Creators function like standalone media channels


  • Spending on sponsored content will rise 3.5 times faster than social ad spending will this year. Social ad spending, including YouTube, still dwarfs influencer marketing spending, at $83.72 billion versus $5.14 billion in 2023, per our forecasts. But the different spending patterns are a clear indication that creators aren’t tied to social media. The trend holds true on every platform, as marketers continue to shift more budget into influencer marketing, particularly video.
  • Almost all US influencer campaigns now include creator content amplified as paid media. According to The Influencer Marketing Factory, 90% of influencer marketing campaigns by the agency’s clients now include paid media. That’s on par with data from Linqia, which found that 88% of its clients’ creator campaigns included paid media amplification in H1 2023. We count boosted content in our social ad spending forecasts, but if we were to count it as influencer marketing, our estimates for influencer marketing spending would be noticeably higher.
  • No platform has a monopoly on influencer marketing. Multichannel campaigns are now the norm, and US marketers will dedicate over $1 billion to sponsored content on each of the top four influencer marketing platforms in 2024, per our forecast. As production budgets remain tight and creators continue to prove themselves as strong brand ambassadors, marketers will also continue to tap creators for content for TV, out-of-home, and other digital media.

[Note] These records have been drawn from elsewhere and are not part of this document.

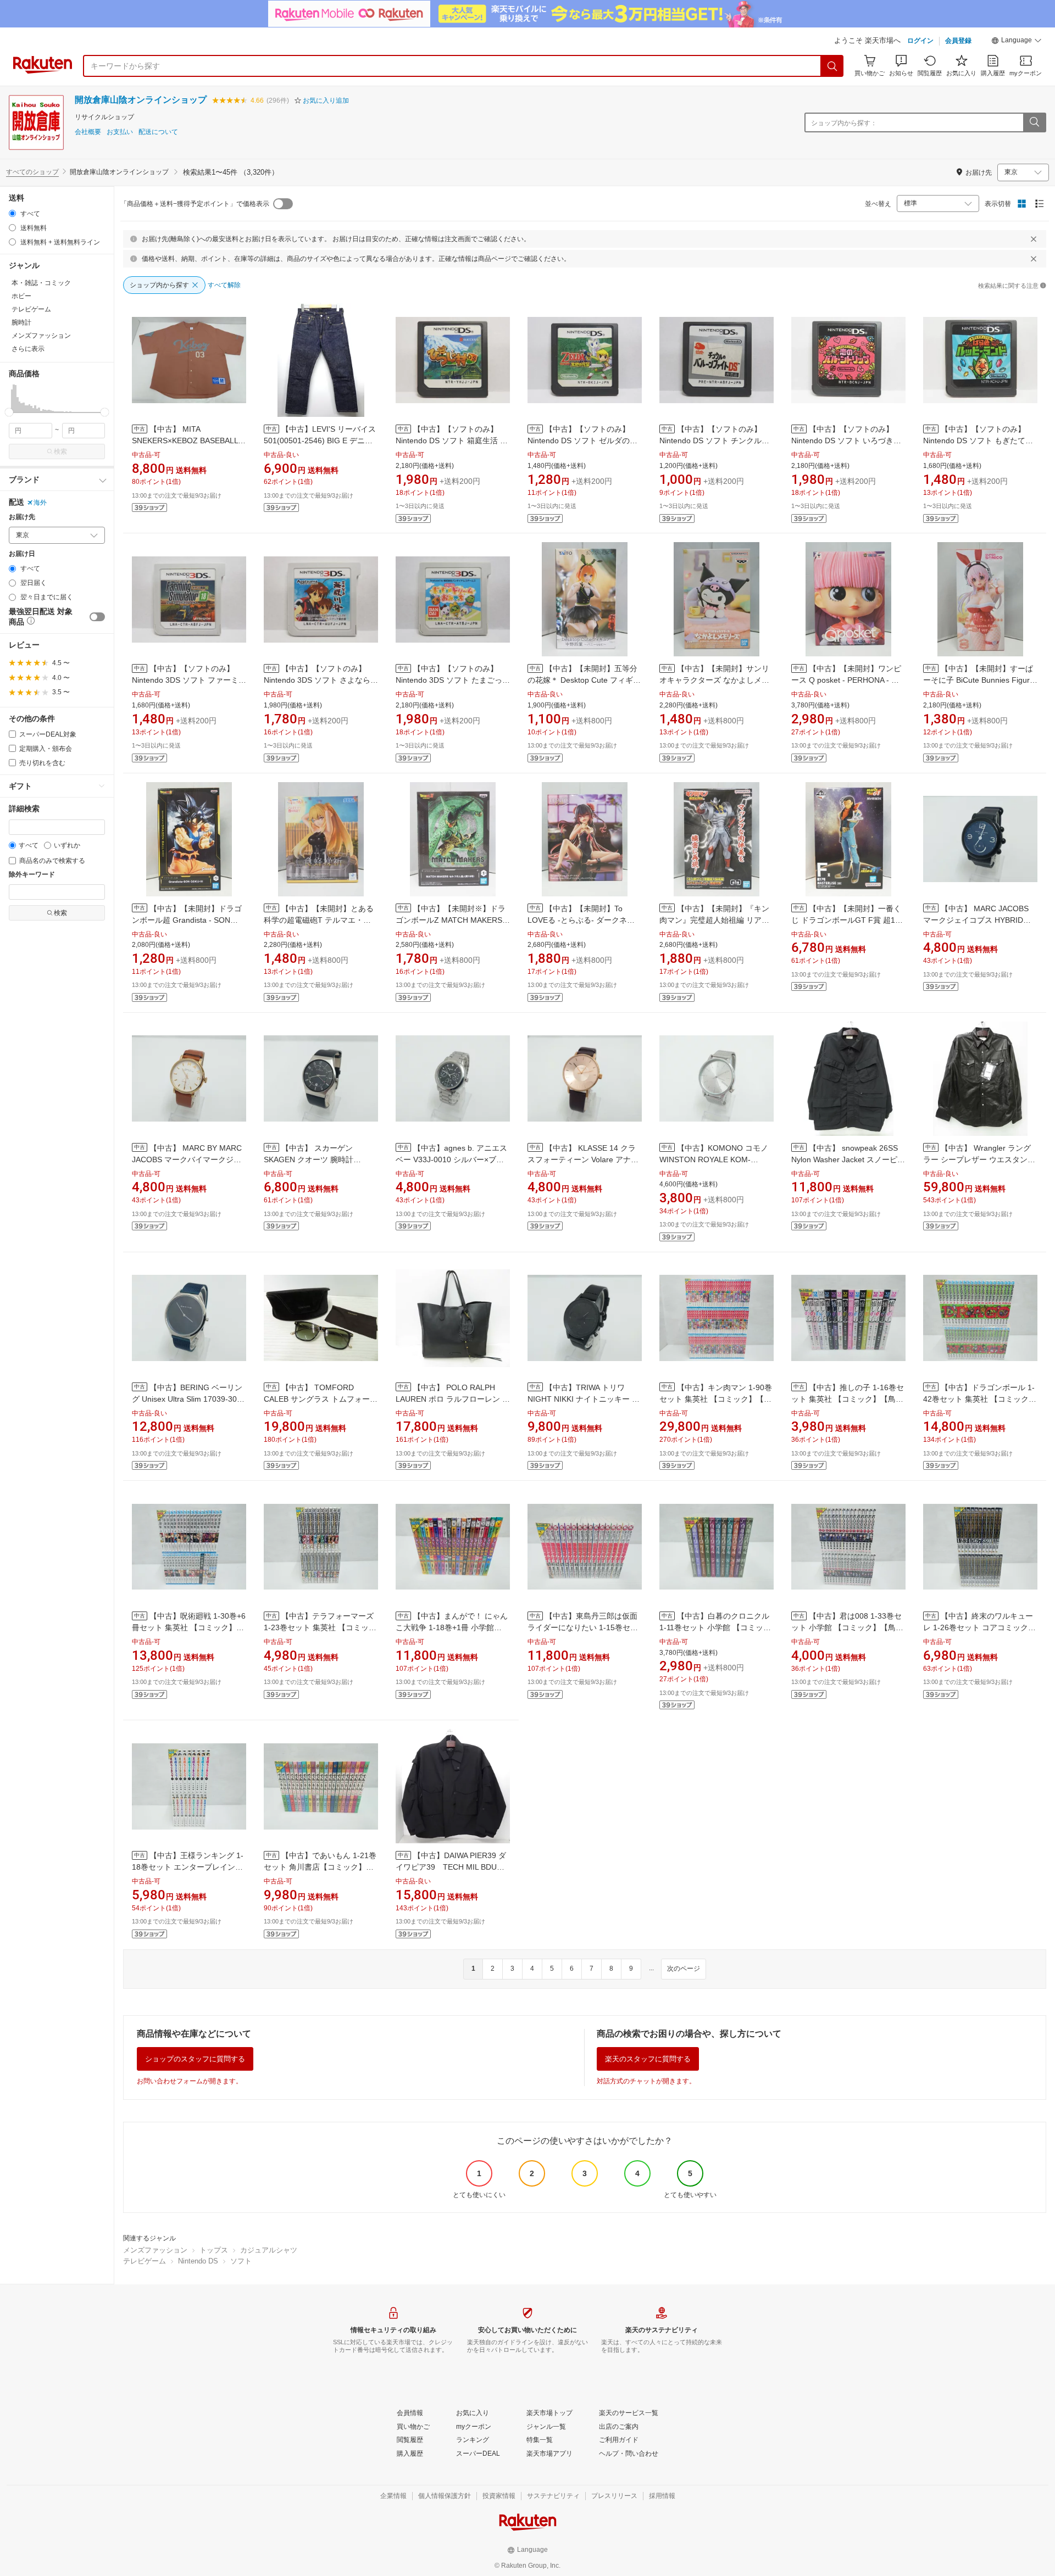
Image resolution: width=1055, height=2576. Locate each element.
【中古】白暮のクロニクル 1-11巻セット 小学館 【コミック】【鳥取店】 (714, 1627)
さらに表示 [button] (28, 349)
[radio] (12, 213)
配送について (158, 132)
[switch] (97, 616)
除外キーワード (32, 874)
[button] (1016, 42)
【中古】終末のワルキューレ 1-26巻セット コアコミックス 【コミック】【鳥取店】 (979, 1627)
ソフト (241, 2261)
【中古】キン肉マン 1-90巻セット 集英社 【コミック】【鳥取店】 (715, 1399)
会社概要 (88, 132)
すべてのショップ (32, 172)
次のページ (683, 1968)
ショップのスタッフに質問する (195, 2059)
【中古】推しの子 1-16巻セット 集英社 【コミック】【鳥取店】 (847, 1399)
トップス (213, 2250)
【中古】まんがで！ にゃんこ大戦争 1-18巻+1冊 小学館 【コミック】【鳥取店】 (452, 1627)
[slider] (9, 412)
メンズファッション (155, 2250)
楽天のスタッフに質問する (648, 2059)
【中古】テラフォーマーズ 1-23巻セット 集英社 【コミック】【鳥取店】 (319, 1627)
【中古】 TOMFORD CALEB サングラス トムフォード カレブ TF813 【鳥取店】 (320, 1399)
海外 (40, 502)
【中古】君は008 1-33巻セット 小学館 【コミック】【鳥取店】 (847, 1627)
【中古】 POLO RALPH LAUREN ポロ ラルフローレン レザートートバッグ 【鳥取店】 (453, 1399)
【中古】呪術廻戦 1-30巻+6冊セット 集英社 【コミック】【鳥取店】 (189, 1627)
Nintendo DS (198, 2261)
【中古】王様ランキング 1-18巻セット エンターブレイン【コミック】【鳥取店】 (187, 1867)
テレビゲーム (144, 2261)
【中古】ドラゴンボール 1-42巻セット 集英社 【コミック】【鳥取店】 (979, 1399)
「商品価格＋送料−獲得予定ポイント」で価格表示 (194, 204)
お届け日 (22, 553)
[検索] (832, 66)
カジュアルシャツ (268, 2250)
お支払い (120, 132)
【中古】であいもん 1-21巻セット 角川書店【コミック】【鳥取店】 (320, 1867)
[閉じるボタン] (1034, 239)
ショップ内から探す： (844, 123)
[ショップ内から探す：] (1034, 122)
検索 (60, 451)
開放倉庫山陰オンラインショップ (141, 99)
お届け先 (22, 517)
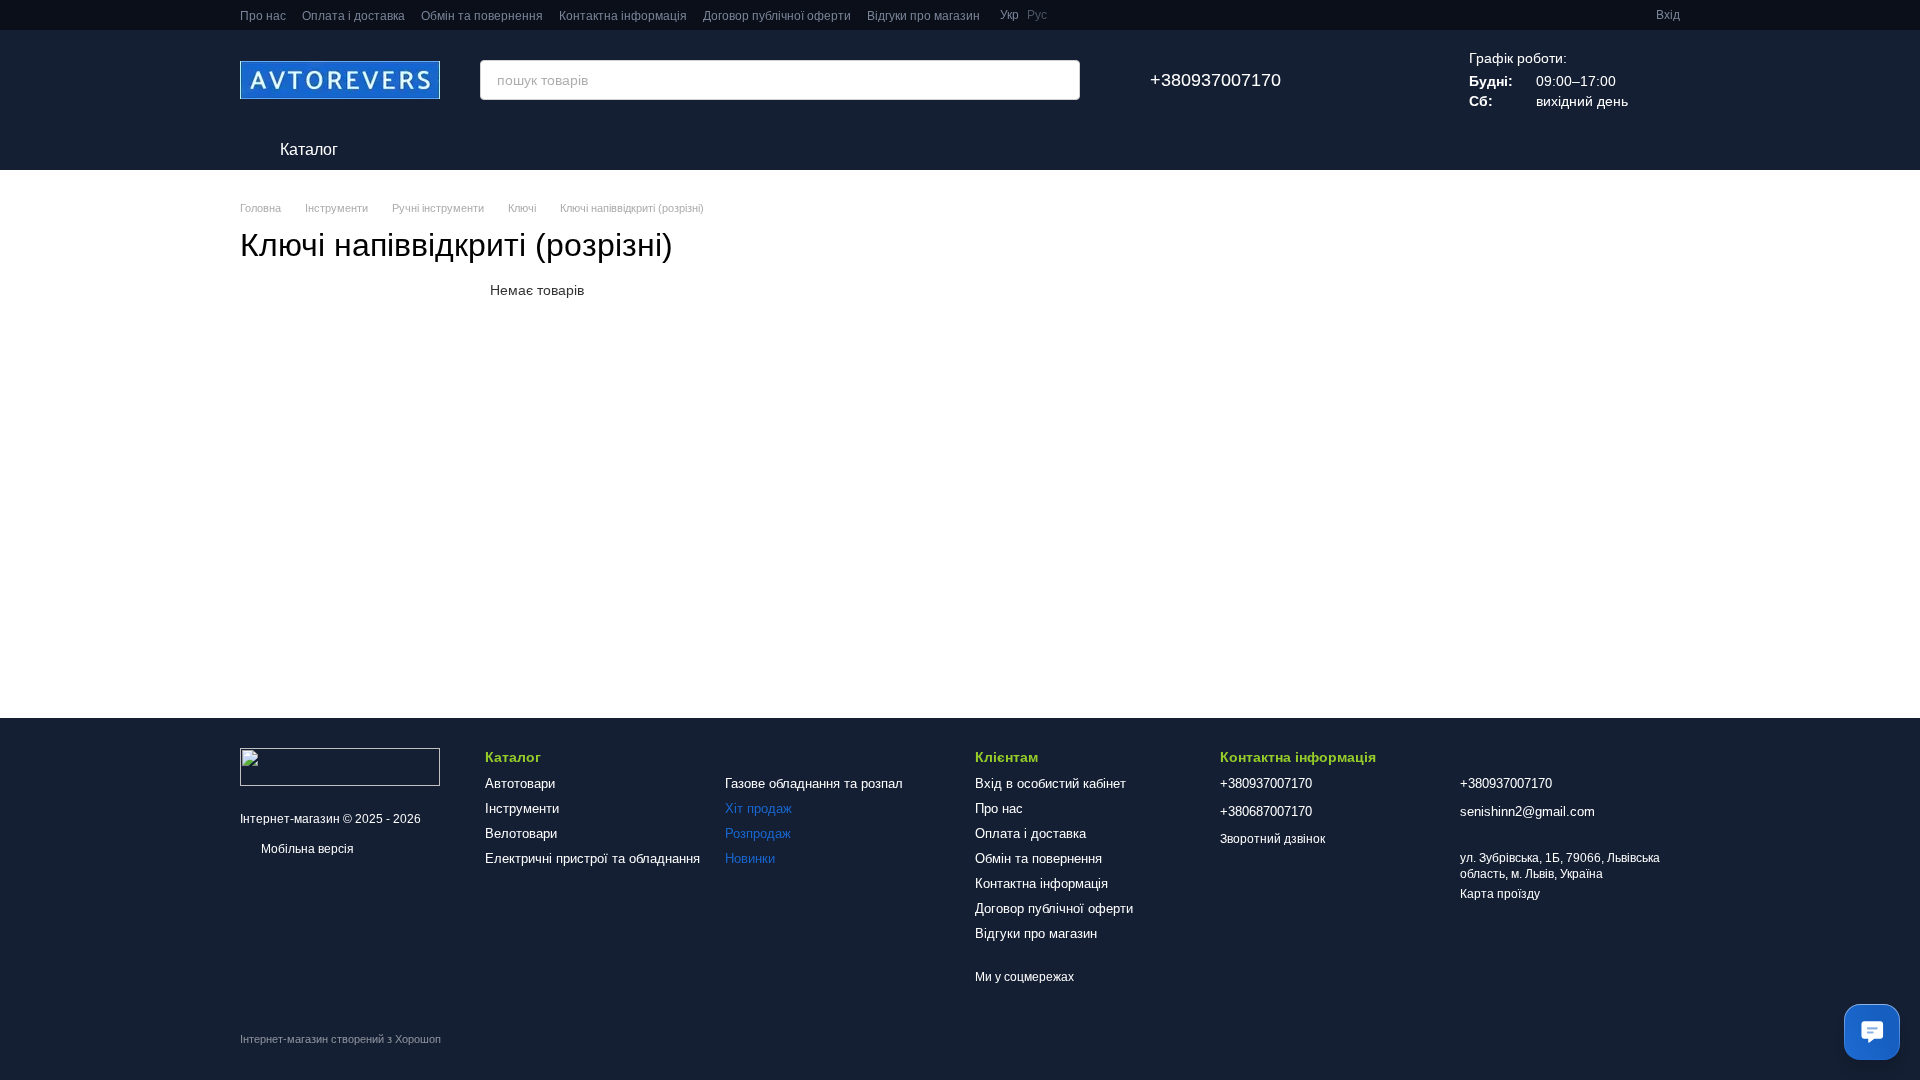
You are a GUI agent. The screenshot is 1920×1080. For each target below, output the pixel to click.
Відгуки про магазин (923, 16)
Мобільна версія (306, 849)
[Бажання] (1357, 80)
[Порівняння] (1409, 80)
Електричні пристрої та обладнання (592, 858)
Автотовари (520, 783)
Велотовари (521, 833)
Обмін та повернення (482, 16)
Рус (1037, 15)
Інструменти (522, 808)
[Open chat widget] (1872, 1032)
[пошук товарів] (1060, 80)
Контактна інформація (623, 16)
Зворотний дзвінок (1272, 839)
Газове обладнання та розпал (814, 783)
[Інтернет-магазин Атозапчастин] (340, 766)
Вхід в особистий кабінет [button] (1050, 783)
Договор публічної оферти (777, 16)
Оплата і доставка (353, 16)
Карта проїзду (1500, 894)
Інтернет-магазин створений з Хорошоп (340, 1039)
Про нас (263, 16)
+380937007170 (1215, 80)
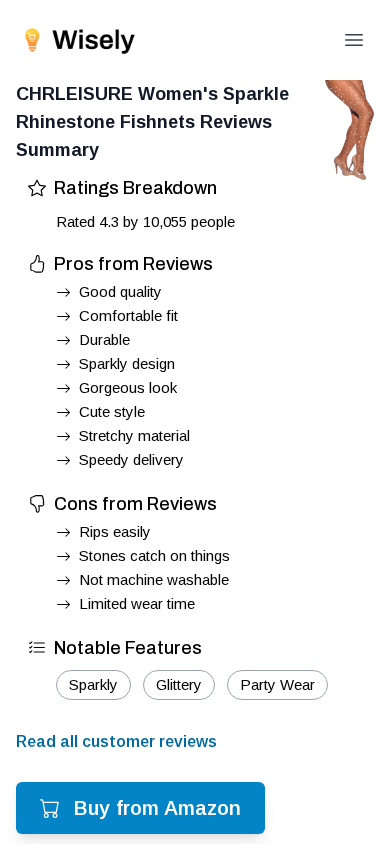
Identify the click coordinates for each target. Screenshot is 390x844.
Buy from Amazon (157, 808)
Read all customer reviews (116, 741)
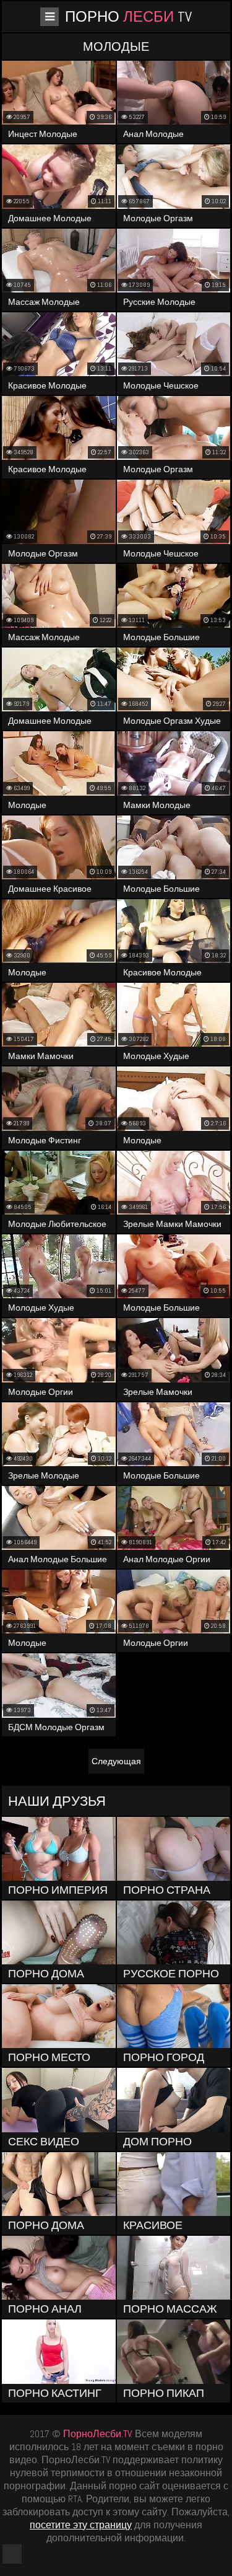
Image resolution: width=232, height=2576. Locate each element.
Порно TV (128, 16)
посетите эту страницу (81, 2524)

  • No platform has a monopoly on creators or their audiences, either. Creators made money from about two social platforms at a time on average, according to November 2022 data from influencer marketing platform Collabstr, and most are active on many more. Among consumers, there isn’t a clear No. 1 platform for following creators. That’s true even for Gen Zers: At least half had viewed influencer or creator content on each TikTok, Instagram, and YouTube in the previous month, per our June 2023 survey.

We define influencer marketing spending as payments made to influencers or creators, or their representatives, to promote products and services primarily on social media or other platforms featuring user-generated content. Figures exclude noncash payments and creator content amplified as paid advertising.